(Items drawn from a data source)

******

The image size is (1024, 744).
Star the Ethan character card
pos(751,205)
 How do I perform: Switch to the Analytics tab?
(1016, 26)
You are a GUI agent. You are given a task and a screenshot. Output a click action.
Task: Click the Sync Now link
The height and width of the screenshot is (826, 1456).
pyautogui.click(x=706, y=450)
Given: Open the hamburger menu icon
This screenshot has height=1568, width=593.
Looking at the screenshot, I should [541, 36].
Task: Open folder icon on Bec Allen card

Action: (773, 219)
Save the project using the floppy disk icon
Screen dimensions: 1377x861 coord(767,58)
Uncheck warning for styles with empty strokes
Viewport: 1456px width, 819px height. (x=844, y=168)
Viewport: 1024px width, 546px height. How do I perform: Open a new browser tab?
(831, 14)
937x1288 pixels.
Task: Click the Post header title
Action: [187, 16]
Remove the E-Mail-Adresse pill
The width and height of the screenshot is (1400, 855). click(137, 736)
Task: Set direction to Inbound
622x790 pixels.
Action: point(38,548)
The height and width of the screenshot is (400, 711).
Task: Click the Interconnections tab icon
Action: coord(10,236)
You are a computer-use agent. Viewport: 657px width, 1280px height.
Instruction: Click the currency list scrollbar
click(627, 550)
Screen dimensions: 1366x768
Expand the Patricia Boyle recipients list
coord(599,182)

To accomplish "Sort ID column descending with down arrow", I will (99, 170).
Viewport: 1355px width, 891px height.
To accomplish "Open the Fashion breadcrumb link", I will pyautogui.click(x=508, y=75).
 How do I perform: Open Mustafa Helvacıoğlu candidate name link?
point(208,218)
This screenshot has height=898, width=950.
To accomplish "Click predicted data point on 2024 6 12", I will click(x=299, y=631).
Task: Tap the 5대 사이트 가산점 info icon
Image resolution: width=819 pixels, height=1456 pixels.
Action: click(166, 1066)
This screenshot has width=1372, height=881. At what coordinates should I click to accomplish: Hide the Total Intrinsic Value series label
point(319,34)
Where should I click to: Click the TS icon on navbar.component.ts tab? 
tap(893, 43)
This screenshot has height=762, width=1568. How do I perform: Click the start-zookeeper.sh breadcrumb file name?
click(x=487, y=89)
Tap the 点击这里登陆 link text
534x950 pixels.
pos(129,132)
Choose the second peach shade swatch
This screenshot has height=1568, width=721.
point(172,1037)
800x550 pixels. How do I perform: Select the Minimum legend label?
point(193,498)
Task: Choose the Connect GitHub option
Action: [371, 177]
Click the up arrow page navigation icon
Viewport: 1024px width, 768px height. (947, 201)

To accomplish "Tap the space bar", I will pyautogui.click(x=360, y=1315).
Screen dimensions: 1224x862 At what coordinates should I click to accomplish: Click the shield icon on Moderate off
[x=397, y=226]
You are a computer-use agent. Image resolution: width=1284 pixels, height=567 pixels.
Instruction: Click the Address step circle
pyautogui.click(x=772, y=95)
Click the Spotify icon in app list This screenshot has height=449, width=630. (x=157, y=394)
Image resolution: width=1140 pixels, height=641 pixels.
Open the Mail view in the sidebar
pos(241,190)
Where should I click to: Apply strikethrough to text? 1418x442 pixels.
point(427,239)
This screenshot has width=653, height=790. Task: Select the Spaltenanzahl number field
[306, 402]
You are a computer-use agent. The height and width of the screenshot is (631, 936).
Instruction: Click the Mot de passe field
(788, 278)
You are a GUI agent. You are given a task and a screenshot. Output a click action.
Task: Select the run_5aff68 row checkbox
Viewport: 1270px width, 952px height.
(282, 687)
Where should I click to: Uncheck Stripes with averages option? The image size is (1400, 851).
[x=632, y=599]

******

Given exercise: Could you convert every line above into a JSON list of strings, one string per line, leaving out the blank lines?

Worked answer:
[
  "The image size is (1024, 744).",
  "Star the Ethan character card",
  "pos(751,205)",
  " How do I perform: Switch to the Analytics tab?",
  "(1016, 26)",
  "You are a GUI agent. You are given a task and a screenshot. Output a click action.",
  "Task: Click the Sync Now link",
  "The height and width of the screenshot is (826, 1456).",
  "pyautogui.click(x=706, y=450)",
  "Given: Open the hamburger menu icon",
  "This screenshot has height=1568, width=593.",
  "Looking at the screenshot, I should [541, 36].",
  "Task: Open folder icon on Bec Allen card",
  "Action: (773, 219)",
  "Save the project using the floppy disk icon",
  "Screen dimensions: 1377x861 coord(767,58)",
  "Uncheck warning for styles with empty strokes",
  "Viewport: 1456px width, 819px height. (x=844, y=168)",
  "Viewport: 1024px width, 546px height. How do I perform: Open a new browser tab?",
  "(831, 14)",
  "937x1288 pixels.",
  "Task: Click the Post header title",
  "Action: [187, 16]",
  "Remove the E-Mail-Adresse pill",
  "The width and height of the screenshot is (1400, 855). click(137, 736)",
  "Task: Set direction to Inbound",
  "622x790 pixels.",
  "Action: point(38,548)",
  "The height and width of the screenshot is (400, 711).",
  "Task: Click the Interconnections tab icon",
  "Action: coord(10,236)",
  "You are a computer-use agent. Viewport: 657px width, 1280px height.",
  "Instruction: Click the currency list scrollbar",
  "click(627, 550)",
  "Screen dimensions: 1366x768",
  "Expand the Patricia Boyle recipients list",
  "coord(599,182)",
  "To accomplish \"Sort ID column descending with down arrow\", I will (99, 170).",
  "Viewport: 1355px width, 891px height.",
  "To accomplish \"Open the Fashion breadcrumb link\", I will pyautogui.click(x=508, y=75).",
  " How do I perform: Open Mustafa Helvacıoğlu candidate name link?",
  "point(208,218)",
  "This screenshot has height=898, width=950.",
  "To accomplish \"Click predicted data point on 2024 6 12\", I will click(x=299, y=631).",
  "Task: Tap the 5대 사이트 가산점 info icon",
  "Image resolution: width=819 pixels, height=1456 pixels.",
  "Action: click(166, 1066)",
  "This screenshot has width=1372, height=881. At what coordinates should I click to accomplish: Hide the Total Intrinsic Value series label",
  "point(319,34)",
  "Where should I click to: Click the TS icon on navbar.component.ts tab? ",
  "tap(893, 43)",
  "This screenshot has height=762, width=1568. How do I perform: Click the start-zookeeper.sh breadcrumb file name?",
  "click(x=487, y=89)",
  "Tap the 点击这里登陆 link text",
  "534x950 pixels.",
  "pos(129,132)",
  "Choose the second peach shade swatch",
  "This screenshot has height=1568, width=721.",
  "point(172,1037)",
  "800x550 pixels. How do I perform: Select the Minimum legend label?",
  "point(193,498)",
  "Task: Choose the Connect GitHub option",
  "Action: [371, 177]",
  "Click the up arrow page navigation icon",
  "Viewport: 1024px width, 768px height. (947, 201)",
  "To accomplish \"Tap the space bar\", I will pyautogui.click(x=360, y=1315).",
  "Screen dimensions: 1224x862 At what coordinates should I click to accomplish: Click the shield icon on Moderate off",
  "[x=397, y=226]",
  "You are a computer-use agent. Image resolution: width=1284 pixels, height=567 pixels.",
  "Instruction: Click the Address step circle",
  "pyautogui.click(x=772, y=95)",
  "Click the Spotify icon in app list This screenshot has height=449, width=630. (x=157, y=394)",
  "Image resolution: width=1140 pixels, height=641 pixels.",
  "Open the Mail view in the sidebar",
  "pos(241,190)",
  "Where should I click to: Apply strikethrough to text? 1418x442 pixels.",
  "point(427,239)",
  "This screenshot has width=653, height=790. Task: Select the Spaltenanzahl number field",
  "[306, 402]",
  "You are a computer-use agent. The height and width of the screenshot is (631, 936).",
  "Instruction: Click the Mot de passe field",
  "(788, 278)",
  "You are a GUI agent. You are given a task and a screenshot. Output a click action.",
  "Task: Select the run_5aff68 row checkbox",
  "Viewport: 1270px width, 952px height.",
  "(282, 687)",
  "Where should I click to: Uncheck Stripes with averages option? The image size is (1400, 851).",
  "[x=632, y=599]"
]